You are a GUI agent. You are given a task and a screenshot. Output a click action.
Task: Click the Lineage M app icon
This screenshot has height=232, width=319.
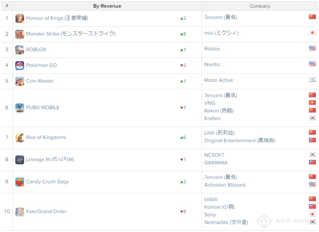coord(20,160)
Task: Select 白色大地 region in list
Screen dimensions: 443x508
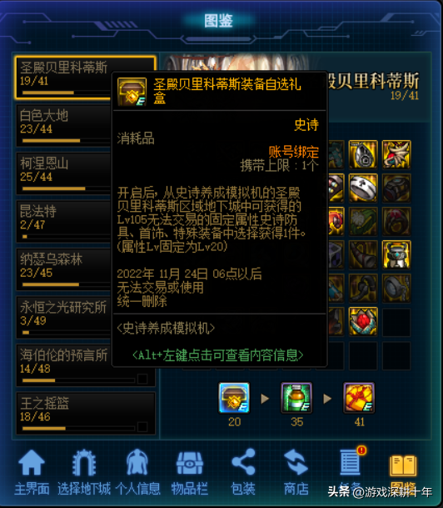Action: (x=64, y=126)
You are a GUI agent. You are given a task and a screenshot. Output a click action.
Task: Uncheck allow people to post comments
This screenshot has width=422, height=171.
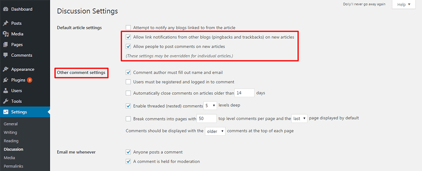128,46

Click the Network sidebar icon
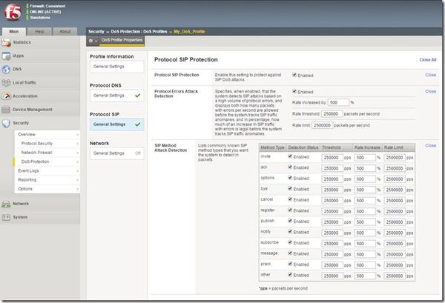coord(7,202)

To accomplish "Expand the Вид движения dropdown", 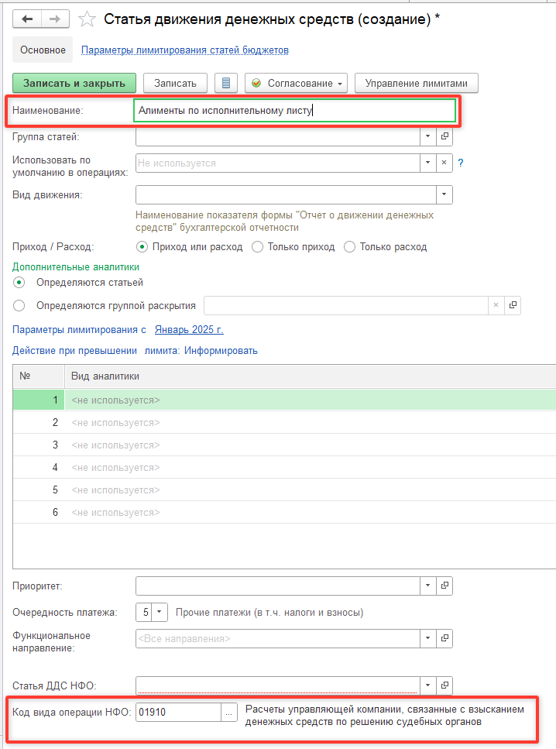I will (444, 194).
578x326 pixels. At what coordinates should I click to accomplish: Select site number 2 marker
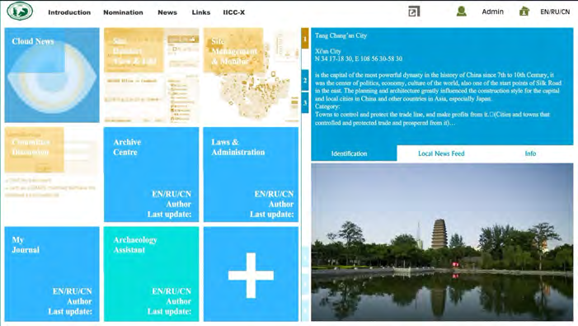point(305,80)
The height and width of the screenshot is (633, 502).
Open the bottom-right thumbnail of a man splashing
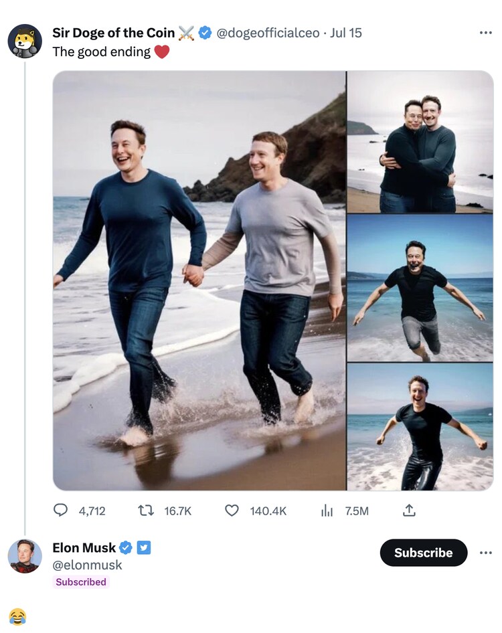[420, 427]
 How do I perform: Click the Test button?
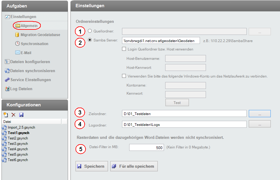coord(177,102)
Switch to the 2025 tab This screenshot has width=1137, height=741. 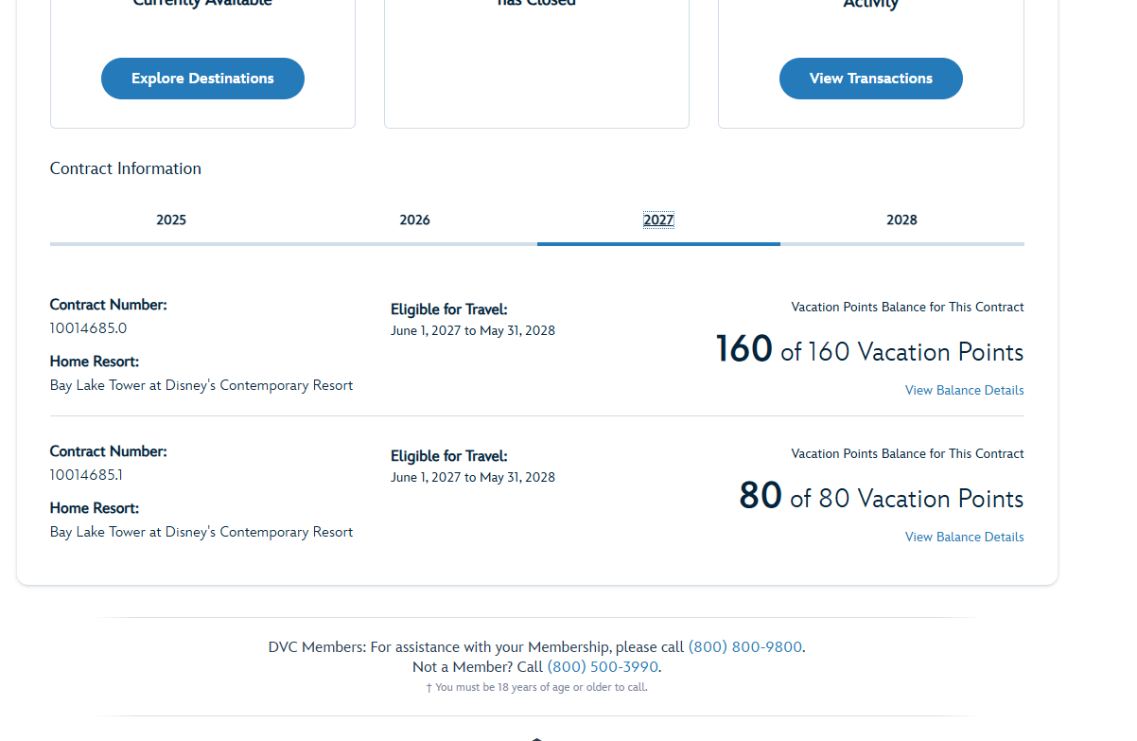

## ASSIGNED TASK
Skip the pictures and copy exactly the lines from the one containing "Open the bottom-right" through the end of the material, both ends included.

## WRITTEN ANSWER
Open the bottom-right thumbnail of a man splashing
[420, 427]
 How do I perform: Click the Test button?
coord(177,102)
Switch to the 2025 tab This screenshot has width=1137, height=741. 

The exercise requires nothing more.